Two of the most famous movies about moviemaking orbit similarly protean figures: Les Blank’s Burden of Dreams (1982) and Fax Bahr, George Hickenlooper and Eleanor Coppola’s Hearts of Darkness: A Filmmaker’s Apocalypse (1991), which concern Werner Herzog and Francis Ford Coppola, respectively. Both of these iconic directors are shown at their mercurial worst in these documentaries, and yet Burden of Dreams and Hearts of Darkness are deeply affirmative works: they create contexts not only for the movies whose troubled productions they document in often excruciating detail, but also for the chaotic nature of artistic creation itself. Film Comment editor Kent Jones titled his excellent book of film criticism Physical Evidence after a quote from Claire Denis, who described the material traces of conflict or tension in any great film; in Burden of Dreams and Hearts of Darkness, the physical evidence is bloody and splayed all over the place.
An English-literature graduate who began his career making industrial films and profiles of musicians, with a particular emphasis on indigenous American genres from bluegrass to Cajun, Blank befriended the then-emergent German director Werner Herzog in the late-1970s. A charter member of the so-called New German Cinema along with Wim Wenders and Rainer Werner Fassbinder, Herzog was less allusive and cinephilic than his countrymen, preferring instead to focus on socially and geographically marginalized figures. The title of his 1970 comedy Even Dwarfs Started Small, about an uprising in an institutionalized community of midgets in the Canary Islands, reflects both his underdog thematics and the wry grandeur of his ambitions. Herzog’s films, big and small, fiction and documentary, seemed like acts of pure primal will; Pauline Kael famously called him a “metaphysical Tarzan.” And so when Blank filmed the director in a rare moment of humility in the 1980 short Werner Herzog Eats His Shoe (the result of a bet that Herzog had lost to Errol Morris), it was at once charming and, for some, deeply satisfying: a little bit of culinary payback for a filmmaker who always seemed to be champing at the bit.

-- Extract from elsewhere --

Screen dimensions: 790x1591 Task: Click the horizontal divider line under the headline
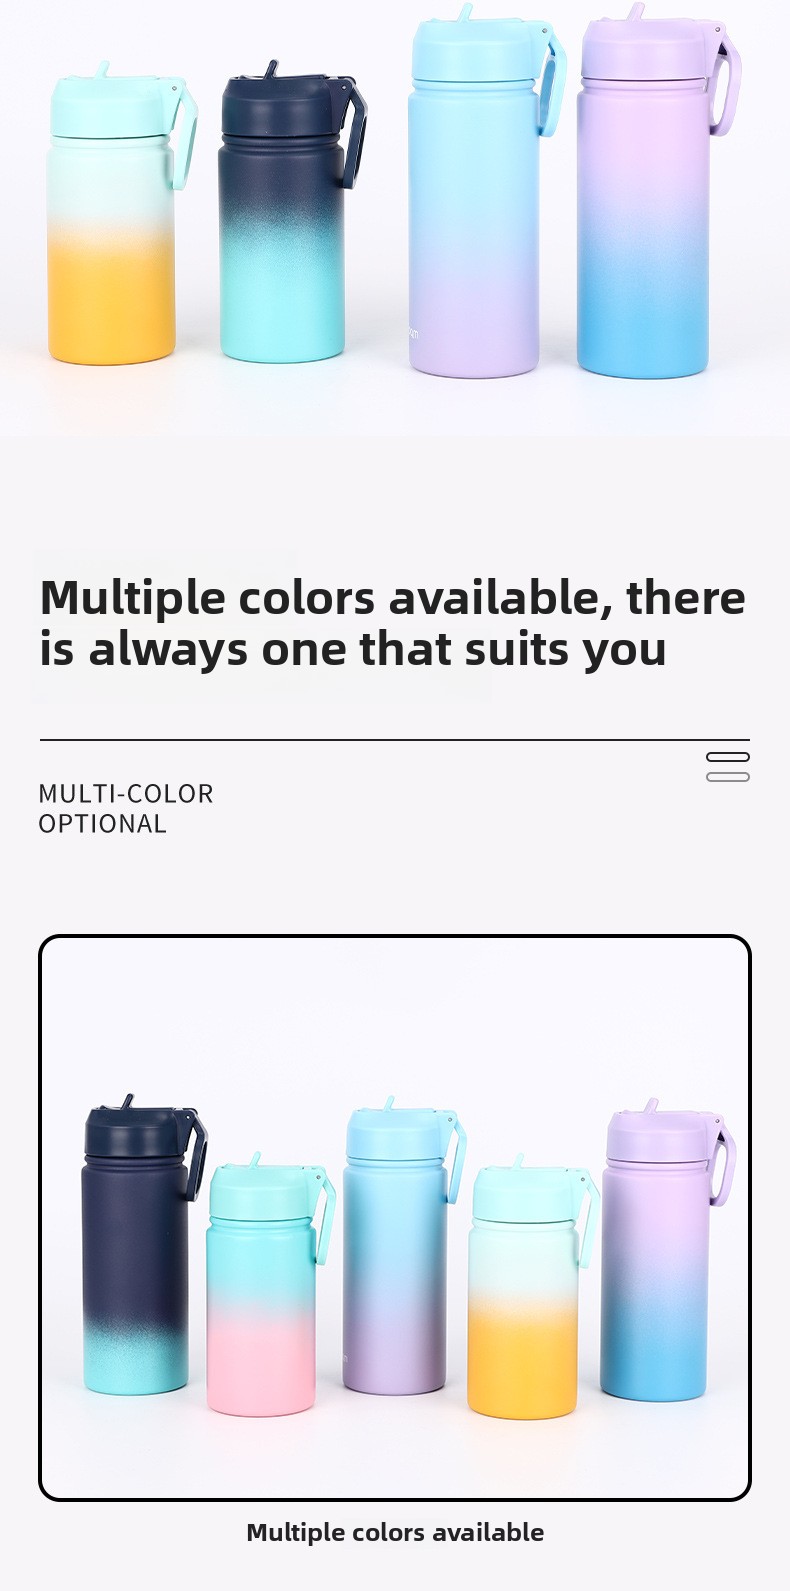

Herzog ate the shoe, laces and all, and he also invited Blank to document the making of his next feature, Fitzcarraldo, an historical drama about the real-life Irish rubber (and some would say robber) baron Brian Sweeney Fitzgerald, whose dreams of building a European-style opera house in Iquitos, Peru, in the early part of the 20th century entailed doing something even more ridiculous: portaging a 320-ton steamship between sections of the Amazon River. (As played by Klaus Kinski, Fitzgerald is a mad striver with a God complex, a trans-Atlantic cousin to Daniel Day-Lewis’s oilman in There Will Be Blood.) A stranger-than-fiction tale of megalomaniacal business practices that doubles as a neat précis of the colonialist mentality—bring culture to the savages, by any means necessary— Fitzcarraldo was an ideal project for Herzog, so much so that it turned into a disaster. As Blank’s film shows, it was as if the director identified so strongly with his subject’s demented modus operandi that he became possessed by Fitzgerald’s spirit, culminating in the terrifying decision to actually try to drag a re-creation of a steamship through the jungle.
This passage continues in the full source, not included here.